SET EXERCISE:
Translate this sentence from the text on Liverpool landlord licensing into Spanish: "The Council insist that Landlords issue a section 21 where anti-social behaviour is taking place."

Not only does the application form for Liverpool Landlord Licensing fall foul of the Data Protection Act, the scheme rules also fall foul of the De-Regulation Act.

I refer to condition 4 of their Landlord License . The Council insist that Landlords issue a section 21 where anti-social behaviour is taking place.

Their specified timeline would mean a landlord issuing a section 21 after a maximum of 45 days, YET the De-Regulation Act clearly states that in the case of new tenancies, a section 21 notice cannot be issued in the first 4 months of a tenancy.

If a landlord fails to comply with the conditions imposed by this council, (s)he could be fined, get a criminal record and have the management of his property taken away from him/her.

On the other hand, if (s)he issues the Section 21 as per the Licensing Condition then that would not be valid based on the De-Regulation Act.

That is the nonsense Liverpool are forcing landlords to sign up to, and their co -regulation bodies, with their legal teams, seem to have overlooked this detail.

GIVEN INFORMATION:
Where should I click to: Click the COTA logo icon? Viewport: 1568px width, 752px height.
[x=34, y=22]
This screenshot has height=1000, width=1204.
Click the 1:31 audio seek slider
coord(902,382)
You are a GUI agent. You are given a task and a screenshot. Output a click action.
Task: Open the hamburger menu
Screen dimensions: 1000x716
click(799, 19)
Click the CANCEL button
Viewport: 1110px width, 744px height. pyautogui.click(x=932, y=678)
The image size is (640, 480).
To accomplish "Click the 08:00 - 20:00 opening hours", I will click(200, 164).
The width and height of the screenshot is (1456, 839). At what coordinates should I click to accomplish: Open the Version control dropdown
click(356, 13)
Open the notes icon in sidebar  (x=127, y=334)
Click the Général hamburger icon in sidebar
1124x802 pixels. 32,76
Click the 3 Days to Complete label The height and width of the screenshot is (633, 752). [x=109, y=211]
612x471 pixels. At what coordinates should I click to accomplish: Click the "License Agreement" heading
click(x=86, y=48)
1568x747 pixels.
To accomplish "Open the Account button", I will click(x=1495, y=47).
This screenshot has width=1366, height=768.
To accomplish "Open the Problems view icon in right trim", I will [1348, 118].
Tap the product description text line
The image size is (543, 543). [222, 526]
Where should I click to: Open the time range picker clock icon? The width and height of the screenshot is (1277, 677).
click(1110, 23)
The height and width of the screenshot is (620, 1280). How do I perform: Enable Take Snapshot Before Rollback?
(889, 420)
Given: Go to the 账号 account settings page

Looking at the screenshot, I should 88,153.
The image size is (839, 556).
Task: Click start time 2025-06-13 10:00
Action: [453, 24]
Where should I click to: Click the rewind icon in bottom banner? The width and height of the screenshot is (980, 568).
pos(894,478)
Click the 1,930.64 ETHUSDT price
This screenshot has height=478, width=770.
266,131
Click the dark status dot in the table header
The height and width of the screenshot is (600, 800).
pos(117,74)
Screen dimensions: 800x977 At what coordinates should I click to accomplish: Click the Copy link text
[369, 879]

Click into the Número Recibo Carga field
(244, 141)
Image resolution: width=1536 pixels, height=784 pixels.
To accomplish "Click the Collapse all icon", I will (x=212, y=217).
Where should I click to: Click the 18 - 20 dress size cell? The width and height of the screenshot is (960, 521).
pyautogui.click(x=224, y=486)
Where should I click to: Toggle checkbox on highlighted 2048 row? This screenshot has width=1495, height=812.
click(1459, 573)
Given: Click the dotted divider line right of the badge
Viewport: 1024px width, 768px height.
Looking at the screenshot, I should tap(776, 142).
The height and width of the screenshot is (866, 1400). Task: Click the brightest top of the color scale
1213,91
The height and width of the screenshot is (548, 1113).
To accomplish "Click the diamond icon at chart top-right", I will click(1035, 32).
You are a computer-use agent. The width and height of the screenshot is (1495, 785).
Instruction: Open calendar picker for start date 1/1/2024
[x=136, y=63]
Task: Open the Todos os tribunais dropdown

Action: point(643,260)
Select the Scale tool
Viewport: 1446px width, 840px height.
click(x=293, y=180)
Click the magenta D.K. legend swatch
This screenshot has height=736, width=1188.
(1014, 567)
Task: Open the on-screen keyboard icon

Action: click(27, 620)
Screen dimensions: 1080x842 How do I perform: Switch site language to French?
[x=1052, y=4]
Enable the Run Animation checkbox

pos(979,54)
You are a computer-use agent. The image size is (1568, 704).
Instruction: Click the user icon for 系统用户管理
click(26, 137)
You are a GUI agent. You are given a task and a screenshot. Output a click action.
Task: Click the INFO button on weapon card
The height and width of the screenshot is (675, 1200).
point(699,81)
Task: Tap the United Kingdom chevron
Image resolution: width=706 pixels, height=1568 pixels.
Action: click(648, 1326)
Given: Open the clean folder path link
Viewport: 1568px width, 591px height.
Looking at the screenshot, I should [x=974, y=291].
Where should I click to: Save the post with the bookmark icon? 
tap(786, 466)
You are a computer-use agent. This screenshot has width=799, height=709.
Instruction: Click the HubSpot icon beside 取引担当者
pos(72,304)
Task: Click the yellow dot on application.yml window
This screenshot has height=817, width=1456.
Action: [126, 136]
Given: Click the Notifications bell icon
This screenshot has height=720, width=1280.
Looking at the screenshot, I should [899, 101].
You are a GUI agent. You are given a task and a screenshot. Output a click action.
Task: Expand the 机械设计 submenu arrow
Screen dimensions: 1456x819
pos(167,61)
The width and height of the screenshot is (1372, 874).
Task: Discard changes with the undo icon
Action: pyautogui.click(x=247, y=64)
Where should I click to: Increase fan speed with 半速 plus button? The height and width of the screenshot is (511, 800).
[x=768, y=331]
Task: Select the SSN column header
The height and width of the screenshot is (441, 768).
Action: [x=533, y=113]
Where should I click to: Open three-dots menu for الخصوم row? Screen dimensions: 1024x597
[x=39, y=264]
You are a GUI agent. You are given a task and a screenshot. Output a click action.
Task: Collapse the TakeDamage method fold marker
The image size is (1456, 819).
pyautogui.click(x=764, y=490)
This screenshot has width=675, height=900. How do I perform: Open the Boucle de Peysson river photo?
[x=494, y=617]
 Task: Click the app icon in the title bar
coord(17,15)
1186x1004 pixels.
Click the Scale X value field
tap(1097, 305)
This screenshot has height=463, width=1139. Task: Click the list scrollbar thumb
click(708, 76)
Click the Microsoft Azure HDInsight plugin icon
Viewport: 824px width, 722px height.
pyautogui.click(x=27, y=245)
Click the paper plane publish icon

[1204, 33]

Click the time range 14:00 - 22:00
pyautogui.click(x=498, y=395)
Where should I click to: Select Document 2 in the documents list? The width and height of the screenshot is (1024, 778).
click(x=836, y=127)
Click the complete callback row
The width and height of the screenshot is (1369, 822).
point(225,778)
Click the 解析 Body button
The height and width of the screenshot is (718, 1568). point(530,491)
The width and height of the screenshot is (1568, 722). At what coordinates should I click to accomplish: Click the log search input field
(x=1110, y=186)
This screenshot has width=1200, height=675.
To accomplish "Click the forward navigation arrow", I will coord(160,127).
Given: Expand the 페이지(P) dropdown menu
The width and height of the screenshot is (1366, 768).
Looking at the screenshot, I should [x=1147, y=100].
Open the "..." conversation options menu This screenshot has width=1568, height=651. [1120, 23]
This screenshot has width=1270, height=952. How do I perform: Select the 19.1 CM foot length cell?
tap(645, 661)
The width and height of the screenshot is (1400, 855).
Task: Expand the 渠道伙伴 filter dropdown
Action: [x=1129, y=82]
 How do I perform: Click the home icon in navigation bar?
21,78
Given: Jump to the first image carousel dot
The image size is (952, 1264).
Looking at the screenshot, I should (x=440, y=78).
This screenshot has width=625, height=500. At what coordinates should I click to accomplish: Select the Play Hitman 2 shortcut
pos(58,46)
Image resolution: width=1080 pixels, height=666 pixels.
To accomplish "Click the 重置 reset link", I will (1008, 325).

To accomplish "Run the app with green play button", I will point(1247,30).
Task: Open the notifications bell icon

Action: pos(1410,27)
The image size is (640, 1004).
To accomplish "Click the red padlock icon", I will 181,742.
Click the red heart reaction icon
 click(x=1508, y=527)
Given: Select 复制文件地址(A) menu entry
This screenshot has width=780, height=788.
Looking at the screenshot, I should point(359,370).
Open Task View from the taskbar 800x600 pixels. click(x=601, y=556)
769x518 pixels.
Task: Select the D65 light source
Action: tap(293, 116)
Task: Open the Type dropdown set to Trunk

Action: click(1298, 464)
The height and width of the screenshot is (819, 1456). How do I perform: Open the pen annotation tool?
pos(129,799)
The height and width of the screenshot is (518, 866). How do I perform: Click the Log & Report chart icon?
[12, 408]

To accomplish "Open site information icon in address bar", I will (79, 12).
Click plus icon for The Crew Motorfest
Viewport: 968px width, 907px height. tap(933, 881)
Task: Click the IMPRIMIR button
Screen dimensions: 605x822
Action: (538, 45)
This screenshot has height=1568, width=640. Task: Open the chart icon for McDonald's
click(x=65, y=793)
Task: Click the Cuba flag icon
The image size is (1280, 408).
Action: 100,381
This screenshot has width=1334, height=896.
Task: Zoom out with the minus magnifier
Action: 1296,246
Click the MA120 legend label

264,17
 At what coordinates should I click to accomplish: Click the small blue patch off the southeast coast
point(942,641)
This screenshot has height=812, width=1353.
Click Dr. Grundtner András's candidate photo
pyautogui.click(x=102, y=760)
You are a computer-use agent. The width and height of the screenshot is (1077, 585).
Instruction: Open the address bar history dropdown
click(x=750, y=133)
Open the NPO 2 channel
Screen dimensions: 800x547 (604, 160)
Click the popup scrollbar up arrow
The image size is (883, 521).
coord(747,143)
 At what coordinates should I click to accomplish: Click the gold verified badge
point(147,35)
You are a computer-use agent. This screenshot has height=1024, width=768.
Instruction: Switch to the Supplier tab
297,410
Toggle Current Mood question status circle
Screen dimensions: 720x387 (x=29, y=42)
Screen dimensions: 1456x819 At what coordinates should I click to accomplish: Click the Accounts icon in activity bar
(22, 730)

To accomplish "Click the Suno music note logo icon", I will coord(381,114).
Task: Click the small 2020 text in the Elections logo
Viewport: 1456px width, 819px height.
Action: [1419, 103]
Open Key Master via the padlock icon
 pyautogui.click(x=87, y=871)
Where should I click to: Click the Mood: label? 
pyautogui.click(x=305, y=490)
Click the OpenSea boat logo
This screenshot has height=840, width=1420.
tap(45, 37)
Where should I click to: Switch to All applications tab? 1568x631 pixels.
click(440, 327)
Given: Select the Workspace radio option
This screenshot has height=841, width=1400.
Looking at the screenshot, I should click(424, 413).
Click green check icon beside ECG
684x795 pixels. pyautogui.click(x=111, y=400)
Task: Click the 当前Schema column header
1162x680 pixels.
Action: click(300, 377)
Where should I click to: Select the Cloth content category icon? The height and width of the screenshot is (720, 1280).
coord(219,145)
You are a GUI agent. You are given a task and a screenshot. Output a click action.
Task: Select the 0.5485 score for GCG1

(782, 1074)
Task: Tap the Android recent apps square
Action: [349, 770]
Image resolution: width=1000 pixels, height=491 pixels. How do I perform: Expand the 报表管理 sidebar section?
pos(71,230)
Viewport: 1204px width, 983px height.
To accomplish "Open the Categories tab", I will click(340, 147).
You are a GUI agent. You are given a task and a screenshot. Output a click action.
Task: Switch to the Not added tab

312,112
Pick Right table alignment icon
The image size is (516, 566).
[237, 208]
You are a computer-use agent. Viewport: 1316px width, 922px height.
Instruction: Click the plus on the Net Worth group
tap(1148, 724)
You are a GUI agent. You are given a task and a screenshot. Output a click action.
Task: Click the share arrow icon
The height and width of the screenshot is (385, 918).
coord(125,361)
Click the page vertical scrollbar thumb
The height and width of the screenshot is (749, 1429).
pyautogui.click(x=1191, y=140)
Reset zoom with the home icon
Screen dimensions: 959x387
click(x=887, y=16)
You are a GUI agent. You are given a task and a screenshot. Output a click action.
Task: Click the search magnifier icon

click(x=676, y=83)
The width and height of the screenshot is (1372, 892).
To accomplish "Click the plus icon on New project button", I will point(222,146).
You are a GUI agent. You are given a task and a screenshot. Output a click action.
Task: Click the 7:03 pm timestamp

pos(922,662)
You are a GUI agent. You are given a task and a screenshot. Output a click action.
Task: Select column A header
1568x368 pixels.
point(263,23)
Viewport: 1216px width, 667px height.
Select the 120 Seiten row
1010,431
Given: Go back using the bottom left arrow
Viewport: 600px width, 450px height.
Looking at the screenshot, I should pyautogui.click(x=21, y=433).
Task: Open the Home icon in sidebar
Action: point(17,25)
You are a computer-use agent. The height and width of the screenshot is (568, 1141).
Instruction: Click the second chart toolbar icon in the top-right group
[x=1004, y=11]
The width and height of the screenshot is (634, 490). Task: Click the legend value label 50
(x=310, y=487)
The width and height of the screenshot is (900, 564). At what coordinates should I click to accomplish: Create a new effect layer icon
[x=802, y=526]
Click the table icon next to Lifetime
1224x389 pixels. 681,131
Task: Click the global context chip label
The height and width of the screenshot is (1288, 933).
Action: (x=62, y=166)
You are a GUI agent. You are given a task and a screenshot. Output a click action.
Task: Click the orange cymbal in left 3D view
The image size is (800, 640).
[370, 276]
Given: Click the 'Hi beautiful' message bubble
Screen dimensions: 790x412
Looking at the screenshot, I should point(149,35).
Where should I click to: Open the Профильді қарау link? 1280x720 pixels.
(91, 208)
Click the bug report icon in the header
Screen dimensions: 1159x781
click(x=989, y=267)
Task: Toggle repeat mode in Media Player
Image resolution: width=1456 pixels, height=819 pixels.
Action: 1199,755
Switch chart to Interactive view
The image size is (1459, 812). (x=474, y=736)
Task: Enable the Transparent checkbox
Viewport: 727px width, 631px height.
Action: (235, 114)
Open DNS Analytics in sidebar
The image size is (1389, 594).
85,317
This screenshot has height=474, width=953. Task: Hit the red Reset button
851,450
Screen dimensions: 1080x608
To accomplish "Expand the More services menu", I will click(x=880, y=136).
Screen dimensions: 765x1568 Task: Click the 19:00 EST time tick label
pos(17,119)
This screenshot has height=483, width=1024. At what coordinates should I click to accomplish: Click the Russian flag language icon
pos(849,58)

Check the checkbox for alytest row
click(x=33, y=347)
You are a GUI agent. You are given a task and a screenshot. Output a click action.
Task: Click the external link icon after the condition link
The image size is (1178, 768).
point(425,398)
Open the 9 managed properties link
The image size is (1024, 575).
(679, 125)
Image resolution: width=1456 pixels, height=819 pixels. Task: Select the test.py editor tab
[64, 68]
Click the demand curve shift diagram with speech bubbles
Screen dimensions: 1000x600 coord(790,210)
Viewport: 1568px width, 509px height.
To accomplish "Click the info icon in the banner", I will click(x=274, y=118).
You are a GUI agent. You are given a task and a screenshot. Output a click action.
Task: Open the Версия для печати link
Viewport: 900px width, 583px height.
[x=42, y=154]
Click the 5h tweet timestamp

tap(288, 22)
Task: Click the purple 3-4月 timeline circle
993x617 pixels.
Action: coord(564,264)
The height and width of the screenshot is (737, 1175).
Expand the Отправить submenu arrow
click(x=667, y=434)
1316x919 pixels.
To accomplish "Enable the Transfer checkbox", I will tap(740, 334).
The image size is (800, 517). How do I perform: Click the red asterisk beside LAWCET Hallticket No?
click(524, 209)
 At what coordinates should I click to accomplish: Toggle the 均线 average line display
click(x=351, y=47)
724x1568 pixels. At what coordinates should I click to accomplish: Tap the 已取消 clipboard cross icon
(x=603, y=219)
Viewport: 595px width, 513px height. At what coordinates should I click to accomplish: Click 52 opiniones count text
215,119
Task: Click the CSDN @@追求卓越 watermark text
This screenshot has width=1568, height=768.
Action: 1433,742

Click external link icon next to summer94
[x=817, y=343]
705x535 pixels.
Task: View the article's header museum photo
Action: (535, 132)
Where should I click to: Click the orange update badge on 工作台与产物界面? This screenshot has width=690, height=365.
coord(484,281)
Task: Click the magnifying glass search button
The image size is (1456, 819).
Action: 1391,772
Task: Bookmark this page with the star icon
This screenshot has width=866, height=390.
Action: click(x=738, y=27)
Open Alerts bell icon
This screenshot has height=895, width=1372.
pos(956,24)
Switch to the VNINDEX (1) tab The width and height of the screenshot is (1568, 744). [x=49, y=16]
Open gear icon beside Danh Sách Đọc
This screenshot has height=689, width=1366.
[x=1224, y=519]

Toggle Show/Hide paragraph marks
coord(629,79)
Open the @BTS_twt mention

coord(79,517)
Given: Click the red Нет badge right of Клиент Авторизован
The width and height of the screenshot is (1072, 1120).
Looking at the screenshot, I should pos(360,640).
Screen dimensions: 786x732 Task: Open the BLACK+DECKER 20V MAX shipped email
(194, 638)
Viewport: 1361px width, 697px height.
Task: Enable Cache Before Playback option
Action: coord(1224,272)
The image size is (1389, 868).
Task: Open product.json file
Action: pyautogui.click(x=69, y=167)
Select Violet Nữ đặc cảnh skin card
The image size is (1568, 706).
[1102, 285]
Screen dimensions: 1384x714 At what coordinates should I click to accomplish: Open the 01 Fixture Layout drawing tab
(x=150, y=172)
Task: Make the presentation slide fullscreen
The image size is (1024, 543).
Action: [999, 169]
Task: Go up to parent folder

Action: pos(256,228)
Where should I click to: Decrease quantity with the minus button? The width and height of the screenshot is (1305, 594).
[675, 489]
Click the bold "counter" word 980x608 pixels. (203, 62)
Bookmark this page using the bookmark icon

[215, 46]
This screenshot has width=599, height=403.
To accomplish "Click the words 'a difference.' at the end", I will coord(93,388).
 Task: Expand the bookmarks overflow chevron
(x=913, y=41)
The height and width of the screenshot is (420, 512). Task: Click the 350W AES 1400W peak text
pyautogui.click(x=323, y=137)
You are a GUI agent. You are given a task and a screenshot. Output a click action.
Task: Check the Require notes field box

TASK RESPONSE:
El Ayuntamiento insiste en que los propietarios emitan una sección 21 cuando se esté produciendo un comportamiento antisocial.